Saya, Afgan, dan Dimas sebelum mendaki tanjakan yang cukup curam. |
Singkat cerita, akhirnya saya tiba
juga pada sebuah tanjakan curam yang baru saja saya lihat. Saat itu adalah bulan
September, dimana langit sama sekali belum menganugrahi gunung Papandayan dan
beberapa kabupaten yang dinaunginya dengan derai-derai hujan. Tak ayal jalur
sempit menanjak yang terbentang didepan mata terlihat sangat kering berdebu dan
hanya menyisakan jejak-jejak sepatu dari para pendaki saja, untuk kemudian
jejak-jejak tersebut nantinya akan lenyap tertimbun debu yang berterbangan
entah karena tersapu hembusan angin ataupun karena jejak langkah manusia.
Saya sempat mengalami masalah saat
melalui tanjakan curam itu. Dengan tangan kiri yang memegang tas kamera juga
tangan kanan yang berusaha mencari tumpuan pada batang-batang pohon, saya
meniti celah yang kira-kira aman untuk melangkah. Afgan, Bunga, Okki, Dyah dan
Dimas berhasil menyusul saya, kembang pada sol sepatu mereka memang jauh lebih
nyaman dari sepatu yang saya gunakan. Beberapa kali saya tergelincir di jalur
kering berdebu itu gara-gara sol sepatu saya yang tidak mampu mencengkram tanah
dengan baik, bahkan nyaris saja saya terjatuh ke sisi kiri, semuanya terjadi
akibat salah membeli trekking shoes.
Karena kejadian inilah maka saya sarankan bagi para pendaki pemula yang
sekiranya hendak membeli sepatu gunung, lebih baik mengeluarkan kocek lebih
banyak agar bisa mendapatkan barang yang orisinil tapi aman ketimbang membeli
barang KW dengan harga yang jomplang
namun berpotensi mencelakakan keselamatan sendiri.
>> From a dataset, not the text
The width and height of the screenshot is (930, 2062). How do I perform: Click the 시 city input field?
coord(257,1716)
Setelah cukup puas bergulat dengan
tanjakan curam, akhirnya saya tiba juga disebuah jalanan lebar berbatu yang
nantinya akan menuntun kami pada sebuah persimpangan antara Pengalengan dan
Pondok Saladah. Jalanan lebar ini terputus akibat longsor yang terjadi beberapa
waktu lalu sehingga kami diharuskan memotong jalan melalui tanjakan sempit dan
curam tadi. Ah, kalau saja jalur nyaman ini tidak habis tergerus longsoran,
mungkin tidak akan terjadi adegan dimana saya harus tergelincir seperti barusan.
Sementara itu Dyah, Bunga, Afgan, Oki dan Dimas tengah mengobrol, saya lebih
memilih merebahkan diri disisi jalan yang ditumbuhi Cantigi dan Pakis. Namun
belum lama saya berbaring, seketika itu juga saya merasakan pening dan mual.
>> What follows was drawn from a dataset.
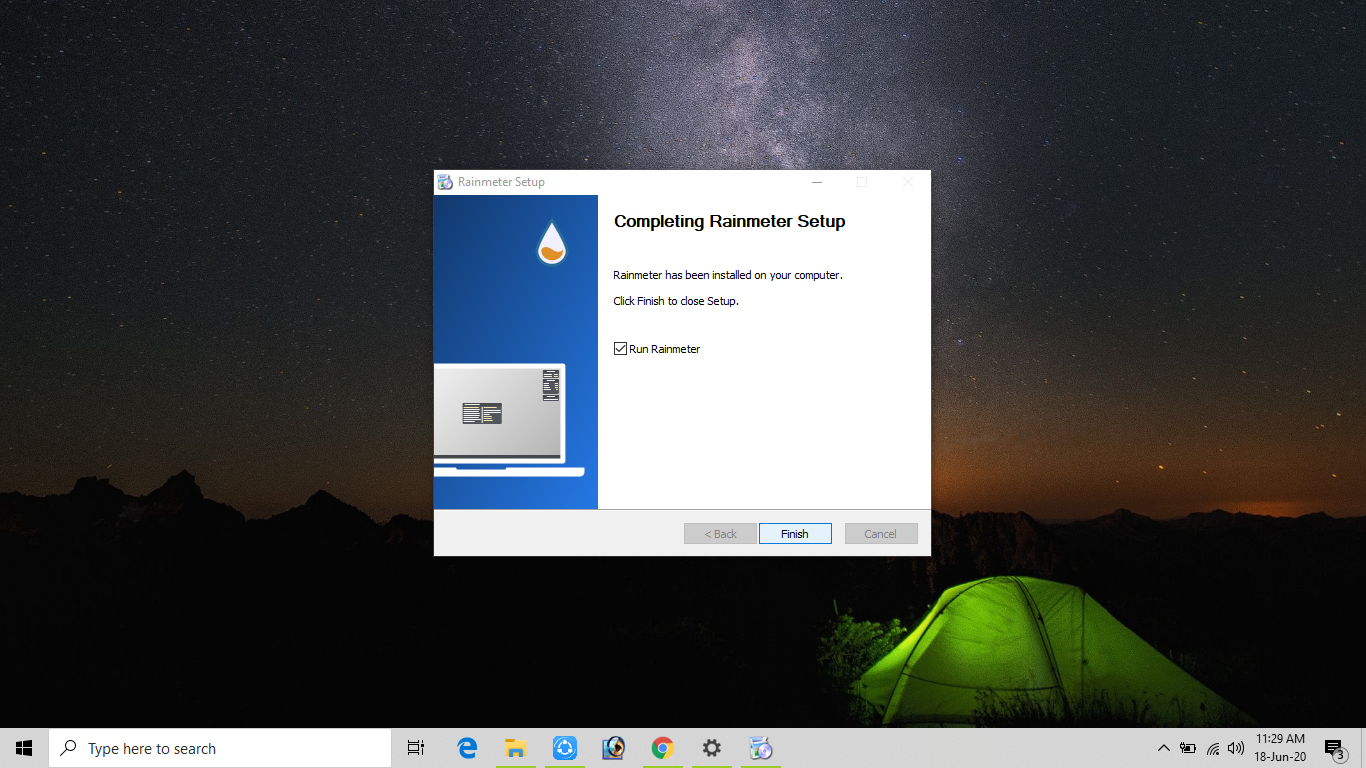Launch SHAREit from the taskbar

coord(564,747)
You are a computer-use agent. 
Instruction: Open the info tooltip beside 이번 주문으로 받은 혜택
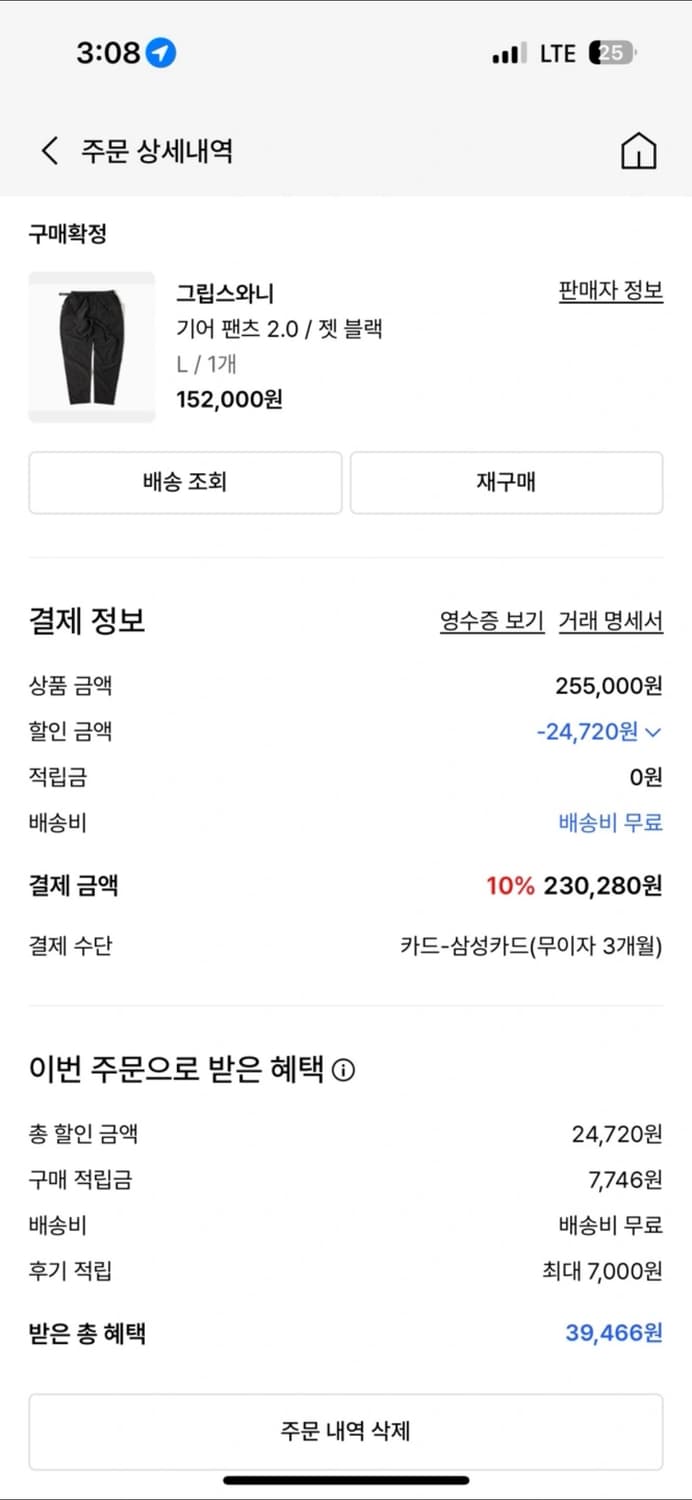[345, 1069]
Semenjak keberangkatan kami dari Jakarta pada malam hari, saya memang belum tidur sama sekali. Mungkin pening dan mual yang saya rasakan lebih
dikarenakan masuk angin, ditambah lagi ketika tadi pagi tiba di Camp David saya
tidak sempat mengisi perut meski hanya dengan sebungkus nasi atau setangkap
roti.
Terkapar di jalur berbatu dan berdebu. |
Beberapa menit telah berlalu, saya
memaksakan berdiri untuk kembali melanjutkan perjalanan. Berlama-lama di tempat
ini pun tidak baik juga karena bisa terpapar langsung oleh sinar matahari. Saya
memutuskan untuk berjalan santai bersama Afgan dan Dyah, meski sudah berjalan
dengan pelan tapi kepala ini masih saja terasa pening. Botol air mineral yang
masih utuh akhirnya kukeluarkan, kutenggak isinya hingga hanya menyisakan
setengah botol saja. Selang beberapa menit, saya sudah merasa agak baikan. Saya
berhenti sejenak untuk menyaksikan pemandangan yang membentang didepan mata. Dari
tempat ini tampak sangat jelas jalan yang baru saja kami lalui, jauh disebelah
timur sana terlihat sosok kekar gunung Cikuray yang wujudnya mulai memudar dari
pandangan karena hari mulai beranjak siang. Angin yang menjalar dari dinding
bukit-bukit berbatu disekitarku seolah menjadi penyejuk raga yang mengaburkan
rasa letih meski hanya sesaat. Sejauh mata memandang, terlihat jelas sekali
tanaman jenis Cantigi lebih mendominasi di tekstur tanah seperti pada gunung
Papandayan ini.
View disekitar jalur longsoran dan kawah Papandayan. Bila hari belum siang, kita bisa melihat sosok gunung Cikuray dari spot ini (Foto: Dimas Yulianto). |
Ratri dan Iput sudah tampak didepan
mata, mereka pelan beriringan menyusul saya, Afgan, dan Dyah yang masih takjub
akan tampilan alam Papandayan dari sudut ini. Tak beberapa lama kemudian, kami
berlima melanjutkan perjalanan hingga di suatu tempat yang tak berada jauh dari
persimpangan antara Pondok Saladah dan Pengalengan. Saya duduk dan bersandar
pada carrier, kembali saya merasakan
pening dan mual. Beberapa kali saya membuang ludah guna mengurangi rasa mual.
Ratri dan Iput |
“Bang, didalam carrier bang Aldi kan ada roti sobek punya aku, ya? Keluarin aja, bang” ujar Dyah.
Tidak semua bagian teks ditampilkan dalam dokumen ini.